In English early Baroque music, a broken consort is an ensemble featuring instruments from more than one family, for example a group featuring both string and wind instruments. A consort consisting entirely of instruments of the same family, on the other hand, was referred to as a "whole consort", though this expression is not found until well into the seventeenth century. The word "consort", used in this way, is an earlier form of "concert", according to one opinion, while other sources hold the reverse: that it comes from the French term concert or its Italian parent term concerto, in its sixteenth-century sense. Matthew Locke published pieces for whole and broken consorts of two to six parts as late as 1672.

==History of the term==
Though historically the term only came into use in the late seventeenth century and with reference only to English music, some more recent writers have applied the term retrospectively to music of earlier periods and of different nationalities, and—through a confounding of the terms "broken music" with "broken consort"—more specifically to a six-part instrumentation popular in England from the late-sixteenth and early seventeenth centuries, contemporaneously referred to as an "English consort".

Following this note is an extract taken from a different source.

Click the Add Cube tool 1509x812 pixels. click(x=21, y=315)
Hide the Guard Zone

In late sixteenth-century England the word "consort" on its own was normally applied to groups of diverse instruments coming from different families, and the sense of the term "broken" in the Elizabethan era refers primarily to division, the "breaking" of long notes into shorter ones. "It is the shimmering effect of this 'sweet broken music' that so delighted audiences then and continues to cast its spell today."

==The English consort==
As constituted during the time of Queen Elizabeth I (called an "Englisch consort" by Praetorius in 1618, and more recently a "mixed consort" or "consort-of-six", or a "Morley consort",), it typically featured three plucked string instruments (lute, cittern, and bandora, called "Pandora" by Morley), two bowed instruments (treble viol or violin, and bass viol), and a recorder or transverse flute. Such consorts became quite popular during the Elizabethan era and often accompanied vocal songs.

Two manuscript sets of partbooks dating from 1588 and ca. 1590 are the earliest substantial sources of music for this consort. The earlier collection is known as the Walsingham Consort Books, and contains 34 pieces, including twelve by Richard Allison and seven by Daniel Bachiler, who likely wrote and owned these books. The later set of partbooks was copied by Matthew Holmes, and is known both as the Holmes Consort Books and as the Cambridge Consort Books, because they are deposited in the Cambridge University Library. There are also individual parts from consorts found in various other manuscripts, most notably the "Browne bandora book", which contains the bandora parts to 35 consort pieces. There are also twenty-five surviving compositions for this type of consort by several composers in a collection published by Thomas Morley (1599/1611). There were a number of other consort compositions published by Philip Rosseter (1609), and some vocal music accompanied by this specific consort was published in collections such as William Leighton's The Teares and Lamentatacions of a Sorrowfull Soule (1614) and the Psalms of David in Metre (1599) by Richard Allison.

Sydney Beck made the first modern edition of Morley's collection and had a professional consort in New York state. Julian Bream was a pioneer in reviving the consort. James Tyler did much to popularise the playing of these consorts by getting music students at the University of Southern California to play all six instruments. The Baltimore Consort, an American ensemble, specializes in the performance of music for broken consort.